#### TASK INPUTS ####

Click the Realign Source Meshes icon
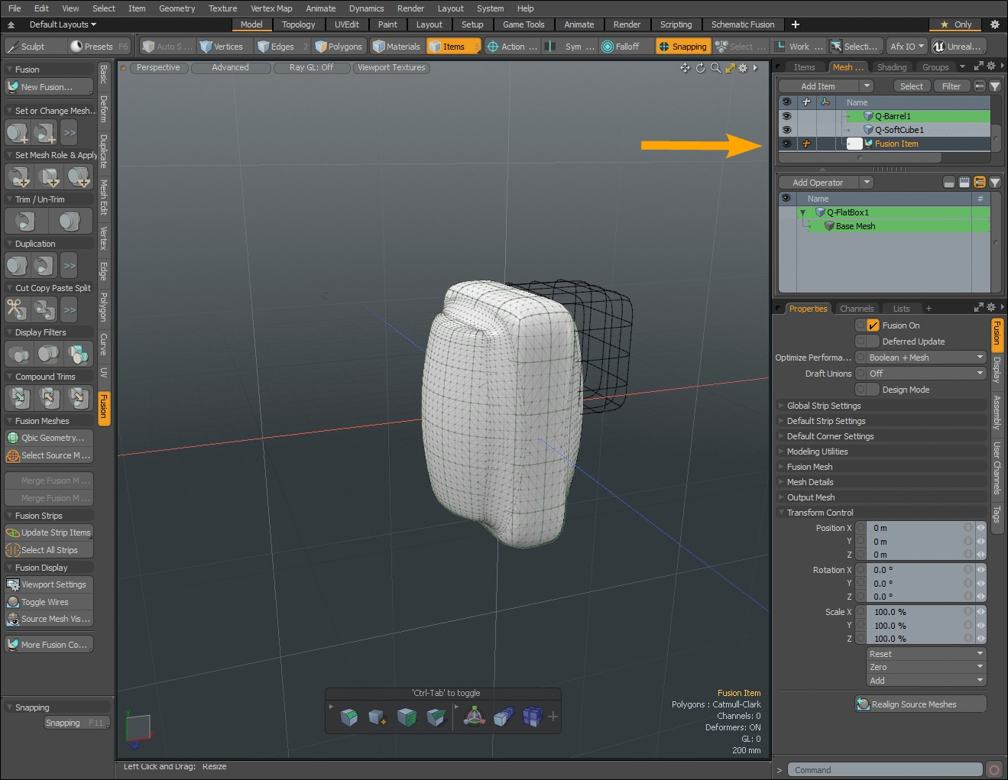(x=863, y=704)
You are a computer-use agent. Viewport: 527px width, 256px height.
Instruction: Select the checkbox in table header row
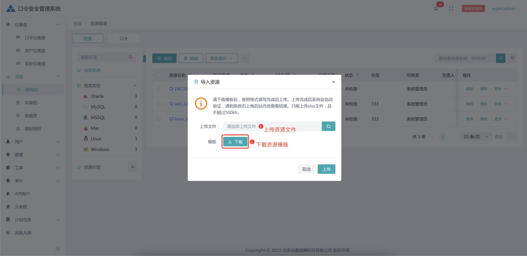[x=159, y=75]
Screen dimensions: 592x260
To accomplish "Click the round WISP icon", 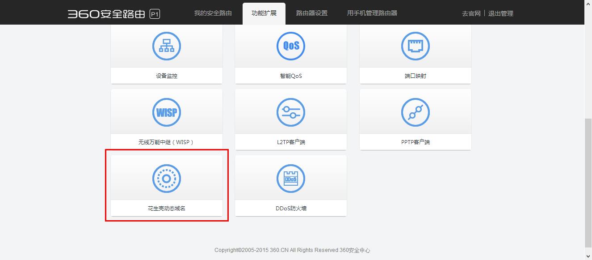I will (166, 112).
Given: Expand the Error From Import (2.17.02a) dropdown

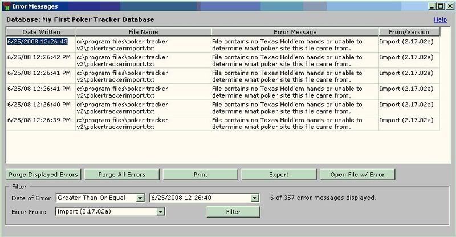Looking at the screenshot, I should pos(161,211).
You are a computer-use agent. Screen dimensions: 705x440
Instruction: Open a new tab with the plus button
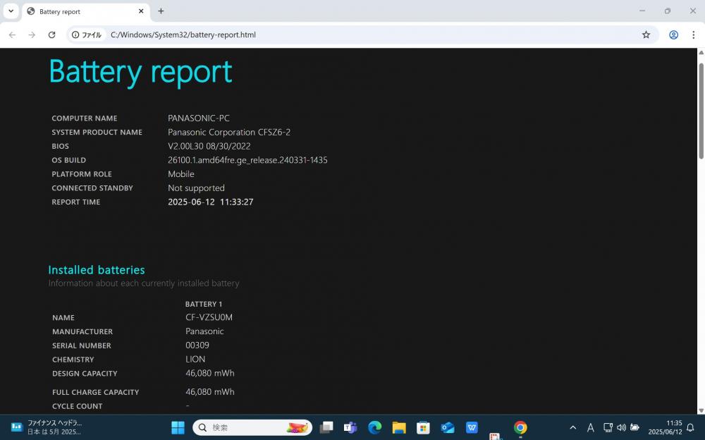[x=161, y=11]
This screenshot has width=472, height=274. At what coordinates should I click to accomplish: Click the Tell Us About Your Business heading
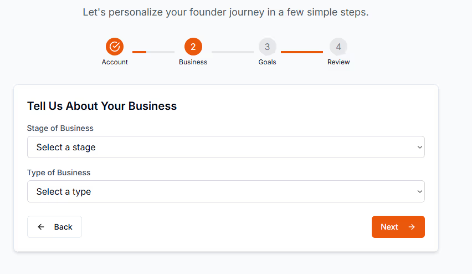[102, 106]
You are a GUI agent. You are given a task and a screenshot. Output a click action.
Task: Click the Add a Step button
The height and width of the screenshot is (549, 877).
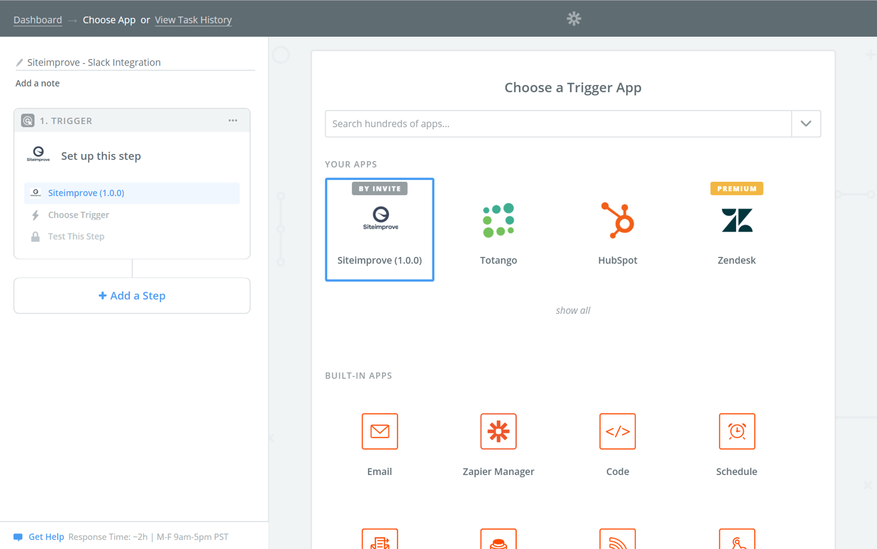pos(132,296)
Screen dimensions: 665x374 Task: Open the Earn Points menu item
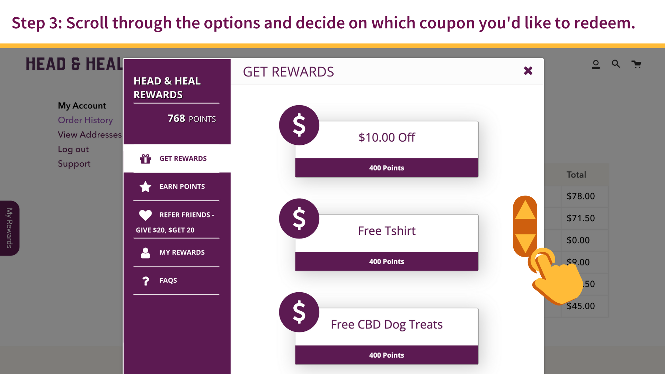(182, 187)
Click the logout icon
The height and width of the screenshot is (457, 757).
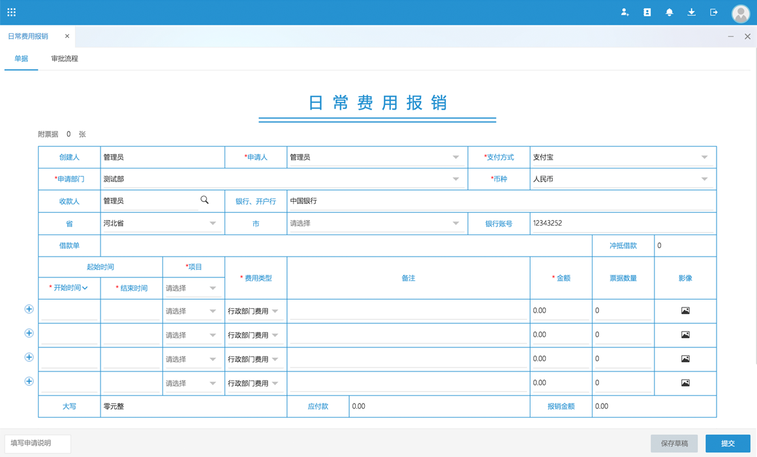(x=714, y=12)
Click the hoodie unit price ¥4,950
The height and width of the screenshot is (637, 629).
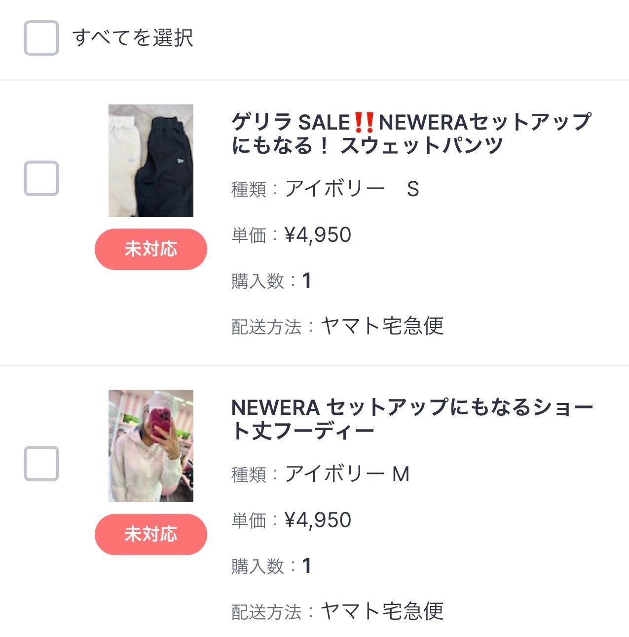pos(318,520)
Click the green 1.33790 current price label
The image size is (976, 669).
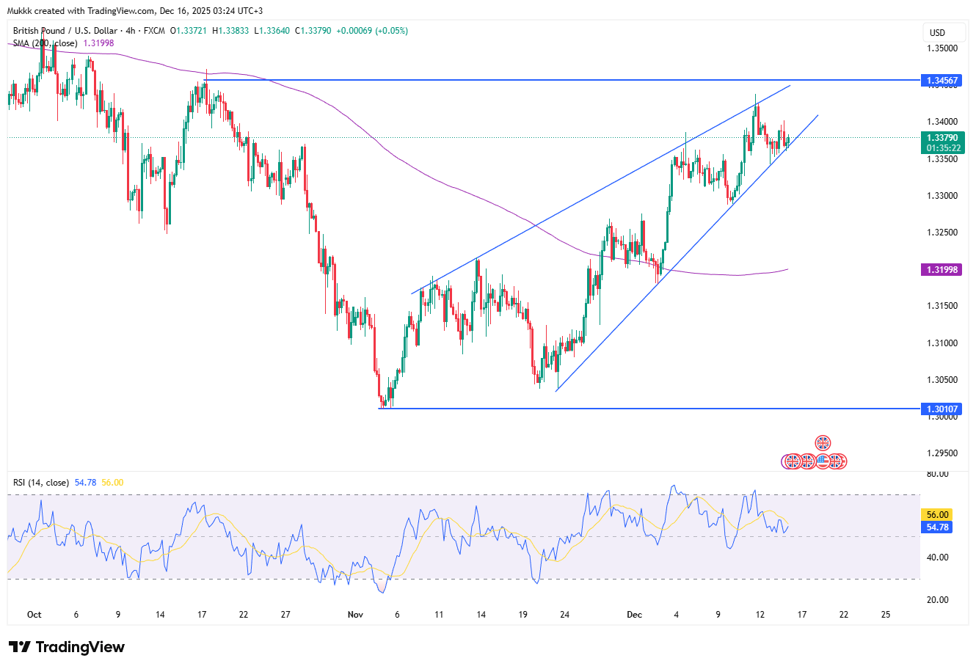939,138
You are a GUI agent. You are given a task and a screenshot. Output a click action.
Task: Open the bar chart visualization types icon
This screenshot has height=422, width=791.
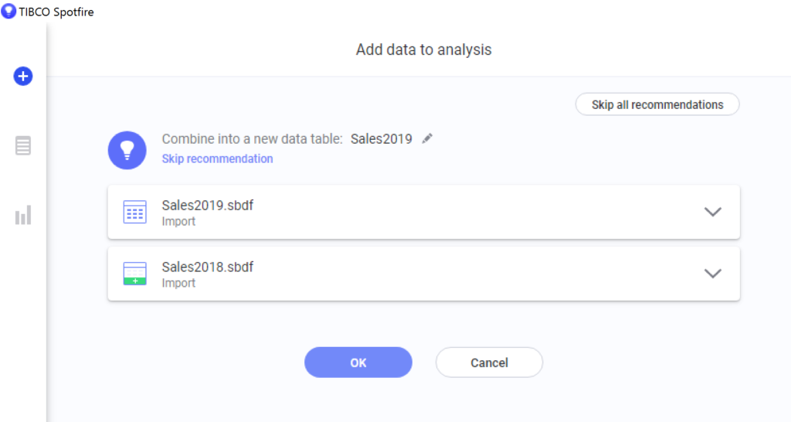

####

*WHAT IS REQUIRED*
Write out every line from the data above that includes "price".

*SOLUTION TO THIS PROBLEM*
Click the hoodie unit price ¥4,950
Click the green 1.33790 current price label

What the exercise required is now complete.